Guardrails Usage Loop
Using Guardrails follows the familiar pattern.
- Identify some governance need.
- Develop a policy set to meet this need.
- Deploy the policies in Check mode. Assess the scope of what would change if the policies were put in Enforce mode.
- Plan out how to remediate these resources. Either identify exceptions or let Guardrails take the remediation action. Don't break production.
- Verify that Guardrails took the appropriate actions.
- All alarms are resolved. Go back to step 1 and start over.
Get and keep your environment green. Having lots of alarms can lead to "Alarm blindness". Alarms that no one cares about or takes action on make it hard to find the real problems.
There's a brief list of things you may want to do with Guardrails now that the basics are working.
Alarms and Policies
- Resolve alarms raised by the CIS benchmarks.
- Resolve alarms raised by your initial policies.
- Enforcement of policies your initial policies. Make sure to test them first.
- Targeting a restricted set of regions (unless this is a part of the initial policies).
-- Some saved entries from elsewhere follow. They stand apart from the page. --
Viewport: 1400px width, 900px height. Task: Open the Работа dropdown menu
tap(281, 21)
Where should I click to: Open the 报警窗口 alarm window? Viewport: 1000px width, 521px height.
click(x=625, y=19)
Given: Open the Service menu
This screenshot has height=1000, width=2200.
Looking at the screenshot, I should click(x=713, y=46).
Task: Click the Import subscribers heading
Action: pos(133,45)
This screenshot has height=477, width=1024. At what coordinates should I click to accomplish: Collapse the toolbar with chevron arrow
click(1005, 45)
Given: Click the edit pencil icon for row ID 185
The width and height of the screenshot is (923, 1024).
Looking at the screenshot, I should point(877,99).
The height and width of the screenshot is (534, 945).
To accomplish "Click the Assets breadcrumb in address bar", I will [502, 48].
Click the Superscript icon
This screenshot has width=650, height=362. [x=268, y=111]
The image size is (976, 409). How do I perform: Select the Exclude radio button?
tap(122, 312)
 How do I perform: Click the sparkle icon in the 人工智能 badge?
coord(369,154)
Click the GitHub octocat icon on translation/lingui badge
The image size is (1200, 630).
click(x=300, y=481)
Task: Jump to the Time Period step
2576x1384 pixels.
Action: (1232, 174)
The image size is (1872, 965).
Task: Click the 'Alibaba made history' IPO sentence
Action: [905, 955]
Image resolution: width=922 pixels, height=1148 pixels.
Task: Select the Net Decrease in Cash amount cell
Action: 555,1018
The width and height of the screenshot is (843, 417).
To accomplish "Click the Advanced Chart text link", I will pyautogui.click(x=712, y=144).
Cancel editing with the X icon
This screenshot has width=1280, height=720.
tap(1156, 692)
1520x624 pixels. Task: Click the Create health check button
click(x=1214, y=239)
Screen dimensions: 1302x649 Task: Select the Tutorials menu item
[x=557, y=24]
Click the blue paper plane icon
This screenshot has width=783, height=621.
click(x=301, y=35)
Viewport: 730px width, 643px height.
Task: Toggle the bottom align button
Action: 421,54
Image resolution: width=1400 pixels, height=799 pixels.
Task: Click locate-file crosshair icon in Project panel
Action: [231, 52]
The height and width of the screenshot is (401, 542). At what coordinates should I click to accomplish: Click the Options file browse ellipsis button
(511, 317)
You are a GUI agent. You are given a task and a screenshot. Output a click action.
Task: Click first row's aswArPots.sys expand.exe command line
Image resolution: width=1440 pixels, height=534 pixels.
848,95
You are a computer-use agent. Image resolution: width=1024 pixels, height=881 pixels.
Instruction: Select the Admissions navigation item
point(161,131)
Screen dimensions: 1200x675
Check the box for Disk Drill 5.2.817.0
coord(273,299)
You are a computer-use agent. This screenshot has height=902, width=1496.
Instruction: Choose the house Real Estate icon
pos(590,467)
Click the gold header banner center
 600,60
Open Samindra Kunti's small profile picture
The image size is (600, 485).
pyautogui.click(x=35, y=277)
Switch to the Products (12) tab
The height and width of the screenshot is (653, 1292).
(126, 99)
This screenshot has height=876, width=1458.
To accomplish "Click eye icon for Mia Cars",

- Development of pipelines for account import, notifications and policy application.
- If you have a dashboard product you like, pull data out of Guardrails to populate that dashboard.
- Assignment of Guardrails user permissions for users outside of the Customer Guardrails Admin team.
- Extracting data from Guardrails to data analytics platforms.
- Decommissioning process for accounts imported into v5.
- Develop a ratcheting policy pipeline that will move a policy from 'check' to 'enforce' when all controls are in 'ok'.
Extra Nice to Have Configuration
- Provision SAML directory if not setup already.
Knowledge of your environment
- What are your most common resources?
- What is the rate of change in your environment? Is it noisy or quiet?
- What are the most common events?
- Are there anti-patterns in your environment that are less efficient or less secure than they could be?
- How many alarms are generated when you turn on a new policy?
Social Integration of Guardrails into your enterprise
Ultimately, Guardrails is a tool that engineers and architects will directly or indirectly interact with. Blind-siding the organization with a bunch of policies in Enforce-mode helps no one.
Develop a plan for some or all of the following:
- How new policies will be rolled out.
- How developers & engineers will get exceptions to policies.
- How to remediate out-of-compliance resources in legacy Production accounts.
- How to run a short and fast feedback loop between remediation actions and informing the affected party what happened and why. This often involves notifications, ticketing and dashboard systems. Guardrails' GraphQL API provides considerable power to get the information your enterprise needs. The Guardrails Samples Repo has plenty of GraphQL examples for controls and notifications.
- How to make it easy for devs and engineers to look up information about active policies.
- What policies are enforced
- What policies are checked
- How to resolve alarms
- When will enforcements start